◆ **What you will do**:
Here are some records. Print all of them exactly.

*** Input Section Begins ***

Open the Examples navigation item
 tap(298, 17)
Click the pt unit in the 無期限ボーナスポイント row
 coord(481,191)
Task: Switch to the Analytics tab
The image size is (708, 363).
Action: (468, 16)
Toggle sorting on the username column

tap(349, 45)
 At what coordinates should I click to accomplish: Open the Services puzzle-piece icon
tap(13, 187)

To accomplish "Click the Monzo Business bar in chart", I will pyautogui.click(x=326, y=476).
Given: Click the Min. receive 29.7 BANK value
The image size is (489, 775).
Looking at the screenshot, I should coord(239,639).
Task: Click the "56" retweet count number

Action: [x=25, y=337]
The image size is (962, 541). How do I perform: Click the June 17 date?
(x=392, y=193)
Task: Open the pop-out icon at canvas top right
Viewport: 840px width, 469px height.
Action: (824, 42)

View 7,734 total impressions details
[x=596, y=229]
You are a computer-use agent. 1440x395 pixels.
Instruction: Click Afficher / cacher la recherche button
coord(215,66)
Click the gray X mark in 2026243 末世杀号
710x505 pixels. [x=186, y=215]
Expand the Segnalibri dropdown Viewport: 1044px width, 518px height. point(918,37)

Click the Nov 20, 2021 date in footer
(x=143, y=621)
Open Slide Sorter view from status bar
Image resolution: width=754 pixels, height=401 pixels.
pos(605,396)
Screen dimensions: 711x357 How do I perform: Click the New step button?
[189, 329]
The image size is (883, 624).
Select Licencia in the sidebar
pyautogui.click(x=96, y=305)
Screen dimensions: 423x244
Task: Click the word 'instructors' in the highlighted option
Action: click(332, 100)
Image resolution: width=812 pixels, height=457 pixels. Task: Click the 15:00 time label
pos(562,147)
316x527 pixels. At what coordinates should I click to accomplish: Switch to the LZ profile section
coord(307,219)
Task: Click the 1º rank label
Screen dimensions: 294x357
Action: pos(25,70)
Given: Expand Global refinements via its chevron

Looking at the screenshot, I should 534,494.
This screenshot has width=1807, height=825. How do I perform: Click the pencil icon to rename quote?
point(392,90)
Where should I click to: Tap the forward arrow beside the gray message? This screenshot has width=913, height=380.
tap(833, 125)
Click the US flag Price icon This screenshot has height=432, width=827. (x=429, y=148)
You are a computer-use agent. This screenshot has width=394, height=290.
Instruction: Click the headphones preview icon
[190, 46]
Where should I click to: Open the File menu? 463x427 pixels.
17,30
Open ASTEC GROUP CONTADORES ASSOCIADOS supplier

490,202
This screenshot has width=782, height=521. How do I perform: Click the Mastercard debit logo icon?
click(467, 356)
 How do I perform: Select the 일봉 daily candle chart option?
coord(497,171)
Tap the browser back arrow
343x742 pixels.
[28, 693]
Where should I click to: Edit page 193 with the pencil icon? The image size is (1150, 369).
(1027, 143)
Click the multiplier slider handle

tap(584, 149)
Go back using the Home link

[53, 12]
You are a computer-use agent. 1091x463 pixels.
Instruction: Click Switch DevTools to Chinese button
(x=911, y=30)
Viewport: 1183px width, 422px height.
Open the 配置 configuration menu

*** Input Section Ends ***

◆ **Answer to this exercise**:
Open the Examples navigation item
 tap(298, 17)
Click the pt unit in the 無期限ボーナスポイント row
 coord(481,191)
Task: Switch to the Analytics tab
The image size is (708, 363).
Action: (468, 16)
Toggle sorting on the username column

tap(349, 45)
 At what coordinates should I click to accomplish: Open the Services puzzle-piece icon
tap(13, 187)

To accomplish "Click the Monzo Business bar in chart", I will pyautogui.click(x=326, y=476).
Given: Click the Min. receive 29.7 BANK value
The image size is (489, 775).
Looking at the screenshot, I should coord(239,639).
Task: Click the "56" retweet count number

Action: [x=25, y=337]
The image size is (962, 541). How do I perform: Click the June 17 date?
(x=392, y=193)
Task: Open the pop-out icon at canvas top right
Viewport: 840px width, 469px height.
Action: (824, 42)

View 7,734 total impressions details
[x=596, y=229]
You are a computer-use agent. 1440x395 pixels.
Instruction: Click Afficher / cacher la recherche button
coord(215,66)
Click the gray X mark in 2026243 末世杀号
710x505 pixels. [x=186, y=215]
Expand the Segnalibri dropdown Viewport: 1044px width, 518px height. point(918,37)

Click the Nov 20, 2021 date in footer
(x=143, y=621)
Open Slide Sorter view from status bar
Image resolution: width=754 pixels, height=401 pixels.
pos(605,396)
Screen dimensions: 711x357 How do I perform: Click the New step button?
[189, 329]
The image size is (883, 624).
Select Licencia in the sidebar
pyautogui.click(x=96, y=305)
Screen dimensions: 423x244
Task: Click the word 'instructors' in the highlighted option
Action: click(332, 100)
Image resolution: width=812 pixels, height=457 pixels. Task: Click the 15:00 time label
pos(562,147)
316x527 pixels. At what coordinates should I click to accomplish: Switch to the LZ profile section
coord(307,219)
Task: Click the 1º rank label
Screen dimensions: 294x357
Action: pos(25,70)
Given: Expand Global refinements via its chevron

Looking at the screenshot, I should 534,494.
This screenshot has width=1807, height=825. How do I perform: Click the pencil icon to rename quote?
point(392,90)
Where should I click to: Tap the forward arrow beside the gray message? This screenshot has width=913, height=380.
tap(833, 125)
Click the US flag Price icon This screenshot has height=432, width=827. (x=429, y=148)
You are a computer-use agent. This screenshot has width=394, height=290.
Instruction: Click the headphones preview icon
[190, 46]
Where should I click to: Open the File menu? 463x427 pixels.
17,30
Open ASTEC GROUP CONTADORES ASSOCIADOS supplier

490,202
This screenshot has width=782, height=521. How do I perform: Click the Mastercard debit logo icon?
click(467, 356)
 How do I perform: Select the 일봉 daily candle chart option?
coord(497,171)
Tap the browser back arrow
343x742 pixels.
[28, 693]
Where should I click to: Edit page 193 with the pencil icon? The image size is (1150, 369).
(1027, 143)
Click the multiplier slider handle

tap(584, 149)
Go back using the Home link

[53, 12]
You are a computer-use agent. 1091x463 pixels.
Instruction: Click Switch DevTools to Chinese button
(x=911, y=30)
Viewport: 1183px width, 422px height.
Open the 配置 configuration menu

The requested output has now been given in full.